» **What you are asked to do**
Reproduce, with no changes, the line where "[LinkedIn] (526, 14)" appears and every subsequent line of the listing, the last one included.
** Recorded data follows **
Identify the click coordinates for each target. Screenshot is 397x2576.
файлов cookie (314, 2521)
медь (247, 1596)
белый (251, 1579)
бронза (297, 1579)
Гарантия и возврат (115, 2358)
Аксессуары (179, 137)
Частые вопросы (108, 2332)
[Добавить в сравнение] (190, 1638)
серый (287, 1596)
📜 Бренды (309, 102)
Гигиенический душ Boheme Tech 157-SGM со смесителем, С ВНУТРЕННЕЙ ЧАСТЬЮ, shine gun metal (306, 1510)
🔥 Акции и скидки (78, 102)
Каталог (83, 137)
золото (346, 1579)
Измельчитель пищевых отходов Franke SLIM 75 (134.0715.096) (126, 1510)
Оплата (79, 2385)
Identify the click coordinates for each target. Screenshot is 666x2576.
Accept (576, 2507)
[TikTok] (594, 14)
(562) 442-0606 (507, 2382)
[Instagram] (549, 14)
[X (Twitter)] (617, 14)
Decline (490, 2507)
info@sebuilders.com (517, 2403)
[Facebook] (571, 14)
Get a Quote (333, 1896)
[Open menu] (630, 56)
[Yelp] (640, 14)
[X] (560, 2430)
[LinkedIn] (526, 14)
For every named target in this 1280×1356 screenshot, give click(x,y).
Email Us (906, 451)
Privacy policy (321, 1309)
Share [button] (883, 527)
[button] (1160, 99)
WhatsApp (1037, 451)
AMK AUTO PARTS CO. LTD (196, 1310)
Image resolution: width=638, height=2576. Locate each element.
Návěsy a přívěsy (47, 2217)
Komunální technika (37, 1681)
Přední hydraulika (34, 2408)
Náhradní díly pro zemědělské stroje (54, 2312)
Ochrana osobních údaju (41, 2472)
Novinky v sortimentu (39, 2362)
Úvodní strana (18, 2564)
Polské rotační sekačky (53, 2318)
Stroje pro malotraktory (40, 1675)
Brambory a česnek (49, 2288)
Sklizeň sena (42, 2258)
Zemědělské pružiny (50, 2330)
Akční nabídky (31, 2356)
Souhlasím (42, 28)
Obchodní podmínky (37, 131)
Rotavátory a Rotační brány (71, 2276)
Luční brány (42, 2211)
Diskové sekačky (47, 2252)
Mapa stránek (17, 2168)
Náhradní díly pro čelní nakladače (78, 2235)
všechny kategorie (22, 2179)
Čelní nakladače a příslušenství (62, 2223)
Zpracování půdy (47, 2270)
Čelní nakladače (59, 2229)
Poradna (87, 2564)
** End of Recorded data **
» **Finished exercise**
[LinkedIn] (526, 14)
For every named target in this 1280×1356 screenshot, give click(x,y).
Email Us (906, 451)
Privacy policy (321, 1309)
Share [button] (883, 527)
[button] (1160, 99)
WhatsApp (1037, 451)
AMK AUTO PARTS CO. LTD (196, 1310)
Image resolution: width=638, height=2576. Locate each element.
Návěsy a přívěsy (47, 2217)
Komunální technika (37, 1681)
Přední hydraulika (34, 2408)
Náhradní díly pro zemědělské stroje (54, 2312)
Ochrana osobních údaju (41, 2472)
Novinky v sortimentu (39, 2362)
Úvodní strana (18, 2564)
Polské rotační sekačky (53, 2318)
Stroje pro malotraktory (40, 1675)
Brambory a česnek (49, 2288)
Sklizeň sena (42, 2258)
Zemědělské pružiny (50, 2330)
Akční nabídky (31, 2356)
Souhlasím (42, 28)
Obchodní podmínky (37, 131)
Rotavátory a Rotační brány (71, 2276)
Luční brány (42, 2211)
Diskové sekačky (47, 2252)
Mapa stránek (17, 2168)
Náhradní díly pro čelní nakladače (78, 2235)
všechny kategorie (22, 2179)
Čelní nakladače a příslušenství (62, 2223)
Zpracování půdy (47, 2270)
Čelní nakladače (59, 2229)
Poradna (87, 2564)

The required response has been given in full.